<<<<

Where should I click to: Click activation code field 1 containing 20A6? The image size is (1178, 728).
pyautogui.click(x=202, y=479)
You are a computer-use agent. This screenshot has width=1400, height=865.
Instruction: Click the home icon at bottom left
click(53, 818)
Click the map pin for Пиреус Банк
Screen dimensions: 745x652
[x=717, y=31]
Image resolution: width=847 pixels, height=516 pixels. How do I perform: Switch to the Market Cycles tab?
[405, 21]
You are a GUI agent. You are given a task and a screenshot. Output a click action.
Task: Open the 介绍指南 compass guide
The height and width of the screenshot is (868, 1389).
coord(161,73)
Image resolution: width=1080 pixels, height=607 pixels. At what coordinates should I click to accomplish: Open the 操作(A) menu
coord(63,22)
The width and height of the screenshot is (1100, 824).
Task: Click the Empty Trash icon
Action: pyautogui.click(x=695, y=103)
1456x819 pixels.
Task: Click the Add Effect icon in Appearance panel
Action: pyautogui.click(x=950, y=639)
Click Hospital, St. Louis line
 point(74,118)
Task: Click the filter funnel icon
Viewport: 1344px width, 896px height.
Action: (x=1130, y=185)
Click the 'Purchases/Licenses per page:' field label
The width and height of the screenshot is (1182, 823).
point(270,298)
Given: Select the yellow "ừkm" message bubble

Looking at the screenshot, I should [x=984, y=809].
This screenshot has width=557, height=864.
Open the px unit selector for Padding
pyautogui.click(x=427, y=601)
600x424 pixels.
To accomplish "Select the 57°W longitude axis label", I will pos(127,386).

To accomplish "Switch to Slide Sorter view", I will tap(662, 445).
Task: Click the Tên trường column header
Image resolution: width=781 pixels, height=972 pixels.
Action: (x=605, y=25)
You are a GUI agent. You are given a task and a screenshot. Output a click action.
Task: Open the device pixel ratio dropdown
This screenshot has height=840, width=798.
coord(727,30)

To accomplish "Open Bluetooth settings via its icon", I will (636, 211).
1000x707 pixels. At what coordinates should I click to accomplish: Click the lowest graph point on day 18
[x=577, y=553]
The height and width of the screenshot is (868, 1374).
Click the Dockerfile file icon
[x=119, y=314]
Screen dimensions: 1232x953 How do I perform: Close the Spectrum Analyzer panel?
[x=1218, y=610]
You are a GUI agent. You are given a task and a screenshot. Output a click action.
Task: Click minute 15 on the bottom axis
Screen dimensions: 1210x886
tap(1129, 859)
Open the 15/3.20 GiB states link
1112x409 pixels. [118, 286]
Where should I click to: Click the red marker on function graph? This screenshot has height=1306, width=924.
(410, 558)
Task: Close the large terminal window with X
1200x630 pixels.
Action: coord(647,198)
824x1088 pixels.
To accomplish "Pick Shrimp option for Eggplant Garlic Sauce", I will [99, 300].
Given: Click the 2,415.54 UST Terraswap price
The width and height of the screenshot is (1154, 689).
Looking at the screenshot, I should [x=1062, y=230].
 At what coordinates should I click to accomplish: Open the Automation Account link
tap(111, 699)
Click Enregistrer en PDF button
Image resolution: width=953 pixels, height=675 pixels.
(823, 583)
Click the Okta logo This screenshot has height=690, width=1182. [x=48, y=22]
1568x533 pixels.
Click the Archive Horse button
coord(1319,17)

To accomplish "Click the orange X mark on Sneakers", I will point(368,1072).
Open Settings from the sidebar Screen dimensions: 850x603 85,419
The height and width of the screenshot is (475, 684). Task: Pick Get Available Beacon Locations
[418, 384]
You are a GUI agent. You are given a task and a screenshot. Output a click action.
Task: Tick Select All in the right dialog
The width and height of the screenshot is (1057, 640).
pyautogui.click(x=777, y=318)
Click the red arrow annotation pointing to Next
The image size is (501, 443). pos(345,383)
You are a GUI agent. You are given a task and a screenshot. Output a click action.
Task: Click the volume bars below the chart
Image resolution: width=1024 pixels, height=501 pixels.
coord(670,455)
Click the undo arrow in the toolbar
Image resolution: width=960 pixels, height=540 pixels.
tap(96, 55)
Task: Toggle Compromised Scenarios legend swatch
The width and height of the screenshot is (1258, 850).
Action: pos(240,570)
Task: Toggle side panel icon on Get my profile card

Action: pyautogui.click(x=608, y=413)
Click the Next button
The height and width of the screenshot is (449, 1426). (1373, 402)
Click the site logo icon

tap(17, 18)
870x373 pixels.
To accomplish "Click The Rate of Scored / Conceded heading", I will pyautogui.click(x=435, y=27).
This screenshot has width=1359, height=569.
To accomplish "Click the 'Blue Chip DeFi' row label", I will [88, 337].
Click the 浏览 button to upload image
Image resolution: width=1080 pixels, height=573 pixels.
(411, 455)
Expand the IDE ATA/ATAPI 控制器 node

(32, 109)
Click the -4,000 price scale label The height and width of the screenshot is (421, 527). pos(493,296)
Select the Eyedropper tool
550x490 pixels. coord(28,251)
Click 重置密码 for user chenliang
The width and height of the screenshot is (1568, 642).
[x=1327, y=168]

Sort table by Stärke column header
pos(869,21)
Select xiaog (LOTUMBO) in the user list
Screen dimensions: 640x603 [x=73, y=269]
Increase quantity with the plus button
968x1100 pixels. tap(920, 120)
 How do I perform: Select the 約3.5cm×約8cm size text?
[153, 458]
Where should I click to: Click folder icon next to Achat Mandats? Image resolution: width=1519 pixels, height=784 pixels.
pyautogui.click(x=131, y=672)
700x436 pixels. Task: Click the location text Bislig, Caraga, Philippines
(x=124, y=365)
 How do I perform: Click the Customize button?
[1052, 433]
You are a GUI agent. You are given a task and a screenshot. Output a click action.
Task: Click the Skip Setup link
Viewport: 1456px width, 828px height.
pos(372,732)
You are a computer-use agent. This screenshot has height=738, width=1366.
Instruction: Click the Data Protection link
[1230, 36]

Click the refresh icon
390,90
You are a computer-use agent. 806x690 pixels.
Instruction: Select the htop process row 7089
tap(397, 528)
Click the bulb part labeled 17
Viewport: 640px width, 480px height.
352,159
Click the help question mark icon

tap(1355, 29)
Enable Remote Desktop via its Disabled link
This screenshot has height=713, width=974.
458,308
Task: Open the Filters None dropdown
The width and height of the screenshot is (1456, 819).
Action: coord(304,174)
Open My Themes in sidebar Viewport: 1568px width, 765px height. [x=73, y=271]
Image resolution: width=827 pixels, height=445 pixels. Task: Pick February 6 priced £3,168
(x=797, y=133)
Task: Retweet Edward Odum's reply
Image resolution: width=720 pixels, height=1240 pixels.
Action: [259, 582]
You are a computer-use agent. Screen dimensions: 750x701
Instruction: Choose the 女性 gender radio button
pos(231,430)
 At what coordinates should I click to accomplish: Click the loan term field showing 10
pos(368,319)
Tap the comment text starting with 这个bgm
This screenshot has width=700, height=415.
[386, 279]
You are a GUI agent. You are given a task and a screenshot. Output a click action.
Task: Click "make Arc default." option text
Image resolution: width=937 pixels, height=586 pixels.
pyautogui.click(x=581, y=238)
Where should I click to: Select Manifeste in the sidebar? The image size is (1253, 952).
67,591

>>>>

Copy the lines above exactly, leaving every word as it is.

Where should I click to: Click activation code field 1 containing 20A6? The image size is (1178, 728).
pyautogui.click(x=202, y=479)
You are a computer-use agent. This screenshot has width=1400, height=865.
Instruction: Click the home icon at bottom left
click(53, 818)
Click the map pin for Пиреус Банк
Screen dimensions: 745x652
[x=717, y=31]
Image resolution: width=847 pixels, height=516 pixels. How do I perform: Switch to the Market Cycles tab?
[405, 21]
You are a GUI agent. You are given a task and a screenshot. Output a click action.
Task: Open the 介绍指南 compass guide
The height and width of the screenshot is (868, 1389).
coord(161,73)
Image resolution: width=1080 pixels, height=607 pixels. At what coordinates should I click to accomplish: Open the 操作(A) menu
coord(63,22)
The width and height of the screenshot is (1100, 824).
Task: Click the Empty Trash icon
Action: pyautogui.click(x=695, y=103)
1456x819 pixels.
Task: Click the Add Effect icon in Appearance panel
Action: pyautogui.click(x=950, y=639)
Click Hospital, St. Louis line
 point(74,118)
Task: Click the filter funnel icon
Viewport: 1344px width, 896px height.
Action: (x=1130, y=185)
Click the 'Purchases/Licenses per page:' field label
The width and height of the screenshot is (1182, 823).
point(270,298)
Given: Select the yellow "ừkm" message bubble

Looking at the screenshot, I should [x=984, y=809].
This screenshot has width=557, height=864.
Open the px unit selector for Padding
pyautogui.click(x=427, y=601)
600x424 pixels.
To accomplish "Select the 57°W longitude axis label", I will pos(127,386).

To accomplish "Switch to Slide Sorter view", I will tap(662, 445).
Task: Click the Tên trường column header
Image resolution: width=781 pixels, height=972 pixels.
Action: (x=605, y=25)
You are a GUI agent. You are given a task and a screenshot. Output a click action.
Task: Open the device pixel ratio dropdown
This screenshot has height=840, width=798.
coord(727,30)

To accomplish "Open Bluetooth settings via its icon", I will (636, 211).
1000x707 pixels. At what coordinates should I click to accomplish: Click the lowest graph point on day 18
[x=577, y=553]
The height and width of the screenshot is (868, 1374).
Click the Dockerfile file icon
[x=119, y=314]
Screen dimensions: 1232x953 How do I perform: Close the Spectrum Analyzer panel?
[x=1218, y=610]
You are a GUI agent. You are given a task and a screenshot. Output a click action.
Task: Click minute 15 on the bottom axis
Screen dimensions: 1210x886
tap(1129, 859)
Open the 15/3.20 GiB states link
1112x409 pixels. [118, 286]
Where should I click to: Click the red marker on function graph? This screenshot has height=1306, width=924.
(410, 558)
Task: Close the large terminal window with X
1200x630 pixels.
Action: coord(647,198)
824x1088 pixels.
To accomplish "Pick Shrimp option for Eggplant Garlic Sauce", I will [99, 300].
Given: Click the 2,415.54 UST Terraswap price
The width and height of the screenshot is (1154, 689).
Looking at the screenshot, I should [x=1062, y=230].
 At what coordinates should I click to accomplish: Open the Automation Account link
tap(111, 699)
Click Enregistrer en PDF button
Image resolution: width=953 pixels, height=675 pixels.
(823, 583)
Click the Okta logo This screenshot has height=690, width=1182. [x=48, y=22]
1568x533 pixels.
Click the Archive Horse button
coord(1319,17)

To accomplish "Click the orange X mark on Sneakers", I will point(368,1072).
Open Settings from the sidebar Screen dimensions: 850x603 85,419
The height and width of the screenshot is (475, 684). Task: Pick Get Available Beacon Locations
[418, 384]
You are a GUI agent. You are given a task and a screenshot. Output a click action.
Task: Tick Select All in the right dialog
The width and height of the screenshot is (1057, 640).
pyautogui.click(x=777, y=318)
Click the red arrow annotation pointing to Next
The image size is (501, 443). pos(345,383)
You are a GUI agent. You are given a task and a screenshot. Output a click action.
Task: Click the volume bars below the chart
Image resolution: width=1024 pixels, height=501 pixels.
coord(670,455)
Click the undo arrow in the toolbar
Image resolution: width=960 pixels, height=540 pixels.
tap(96, 55)
Task: Toggle Compromised Scenarios legend swatch
The width and height of the screenshot is (1258, 850).
Action: pos(240,570)
Task: Toggle side panel icon on Get my profile card

Action: pyautogui.click(x=608, y=413)
Click the Next button
The height and width of the screenshot is (449, 1426). (1373, 402)
Click the site logo icon

tap(17, 18)
870x373 pixels.
To accomplish "Click The Rate of Scored / Conceded heading", I will pyautogui.click(x=435, y=27).
This screenshot has width=1359, height=569.
To accomplish "Click the 'Blue Chip DeFi' row label", I will [88, 337].
Click the 浏览 button to upload image
Image resolution: width=1080 pixels, height=573 pixels.
(411, 455)
Expand the IDE ATA/ATAPI 控制器 node

(32, 109)
Click the -4,000 price scale label The height and width of the screenshot is (421, 527). pos(493,296)
Select the Eyedropper tool
550x490 pixels. coord(28,251)
Click 重置密码 for user chenliang
The width and height of the screenshot is (1568, 642).
[x=1327, y=168]

Sort table by Stärke column header
pos(869,21)
Select xiaog (LOTUMBO) in the user list
Screen dimensions: 640x603 [x=73, y=269]
Increase quantity with the plus button
968x1100 pixels. tap(920, 120)
 How do I perform: Select the 約3.5cm×約8cm size text?
[153, 458]
Where should I click to: Click folder icon next to Achat Mandats? Image resolution: width=1519 pixels, height=784 pixels.
pyautogui.click(x=131, y=672)
700x436 pixels. Task: Click the location text Bislig, Caraga, Philippines
(x=124, y=365)
 How do I perform: Click the Customize button?
[1052, 433]
You are a GUI agent. You are given a task and a screenshot. Output a click action.
Task: Click the Skip Setup link
Viewport: 1456px width, 828px height.
pos(372,732)
You are a computer-use agent. This screenshot has height=738, width=1366.
Instruction: Click the Data Protection link
[1230, 36]

Click the refresh icon
390,90
You are a computer-use agent. 806x690 pixels.
Instruction: Select the htop process row 7089
tap(397, 528)
Click the bulb part labeled 17
Viewport: 640px width, 480px height.
352,159
Click the help question mark icon

tap(1355, 29)
Enable Remote Desktop via its Disabled link
This screenshot has height=713, width=974.
458,308
Task: Open the Filters None dropdown
The width and height of the screenshot is (1456, 819).
Action: coord(304,174)
Open My Themes in sidebar Viewport: 1568px width, 765px height. [x=73, y=271]
Image resolution: width=827 pixels, height=445 pixels. Task: Pick February 6 priced £3,168
(x=797, y=133)
Task: Retweet Edward Odum's reply
Image resolution: width=720 pixels, height=1240 pixels.
Action: [259, 582]
You are a computer-use agent. Screen dimensions: 750x701
Instruction: Choose the 女性 gender radio button
pos(231,430)
 At what coordinates should I click to accomplish: Click the loan term field showing 10
pos(368,319)
Tap the comment text starting with 这个bgm
This screenshot has width=700, height=415.
[386, 279]
You are a GUI agent. You are given a task and a screenshot. Output a click action.
Task: Click "make Arc default." option text
Image resolution: width=937 pixels, height=586 pixels.
pyautogui.click(x=581, y=238)
Where should I click to: Select Manifeste in the sidebar? The image size is (1253, 952).
67,591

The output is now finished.